▸ **Exercise aim**: Each record below must be written out again in exactly the same form.
______
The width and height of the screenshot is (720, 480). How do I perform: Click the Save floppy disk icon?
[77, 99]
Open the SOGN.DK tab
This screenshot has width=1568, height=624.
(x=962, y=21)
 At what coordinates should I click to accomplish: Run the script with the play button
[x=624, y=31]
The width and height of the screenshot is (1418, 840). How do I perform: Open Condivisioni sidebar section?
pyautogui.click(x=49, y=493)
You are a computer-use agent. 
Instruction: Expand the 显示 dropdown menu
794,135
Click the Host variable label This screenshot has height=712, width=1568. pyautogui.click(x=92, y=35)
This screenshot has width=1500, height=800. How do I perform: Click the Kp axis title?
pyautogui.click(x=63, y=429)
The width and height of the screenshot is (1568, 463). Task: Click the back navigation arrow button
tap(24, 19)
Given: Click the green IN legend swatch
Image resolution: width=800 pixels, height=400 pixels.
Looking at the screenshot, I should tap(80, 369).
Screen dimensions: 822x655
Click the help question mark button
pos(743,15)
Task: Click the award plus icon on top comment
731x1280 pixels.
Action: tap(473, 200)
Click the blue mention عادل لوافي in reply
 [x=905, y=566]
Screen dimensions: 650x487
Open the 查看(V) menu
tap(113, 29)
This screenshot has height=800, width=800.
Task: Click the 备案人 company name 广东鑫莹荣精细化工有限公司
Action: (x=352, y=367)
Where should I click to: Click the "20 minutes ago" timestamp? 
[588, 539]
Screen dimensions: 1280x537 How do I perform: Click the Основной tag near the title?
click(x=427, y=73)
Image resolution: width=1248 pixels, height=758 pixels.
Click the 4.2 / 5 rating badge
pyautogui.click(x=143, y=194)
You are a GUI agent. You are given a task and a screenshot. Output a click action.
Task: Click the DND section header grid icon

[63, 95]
______
▸ **Reply**:
The width and height of the screenshot is (720, 480). How do I perform: Click the Save floppy disk icon?
[77, 99]
Open the SOGN.DK tab
This screenshot has width=1568, height=624.
(x=962, y=21)
 At what coordinates should I click to accomplish: Run the script with the play button
[x=624, y=31]
The width and height of the screenshot is (1418, 840). How do I perform: Open Condivisioni sidebar section?
pyautogui.click(x=49, y=493)
You are a computer-use agent. 
Instruction: Expand the 显示 dropdown menu
794,135
Click the Host variable label This screenshot has height=712, width=1568. pyautogui.click(x=92, y=35)
This screenshot has width=1500, height=800. How do I perform: Click the Kp axis title?
pyautogui.click(x=63, y=429)
The width and height of the screenshot is (1568, 463). Task: Click the back navigation arrow button
tap(24, 19)
Given: Click the green IN legend swatch
Image resolution: width=800 pixels, height=400 pixels.
Looking at the screenshot, I should tap(80, 369).
Screen dimensions: 822x655
Click the help question mark button
pos(743,15)
Task: Click the award plus icon on top comment
731x1280 pixels.
Action: tap(473, 200)
Click the blue mention عادل لوافي in reply
 [x=905, y=566]
Screen dimensions: 650x487
Open the 查看(V) menu
tap(113, 29)
This screenshot has height=800, width=800.
Task: Click the 备案人 company name 广东鑫莹荣精细化工有限公司
Action: (x=352, y=367)
Where should I click to: Click the "20 minutes ago" timestamp? 
[588, 539]
Screen dimensions: 1280x537 How do I perform: Click the Основной tag near the title?
click(x=427, y=73)
Image resolution: width=1248 pixels, height=758 pixels.
Click the 4.2 / 5 rating badge
pyautogui.click(x=143, y=194)
You are a GUI agent. You are given a task and a screenshot. Output a click action.
Task: Click the DND section header grid icon

[63, 95]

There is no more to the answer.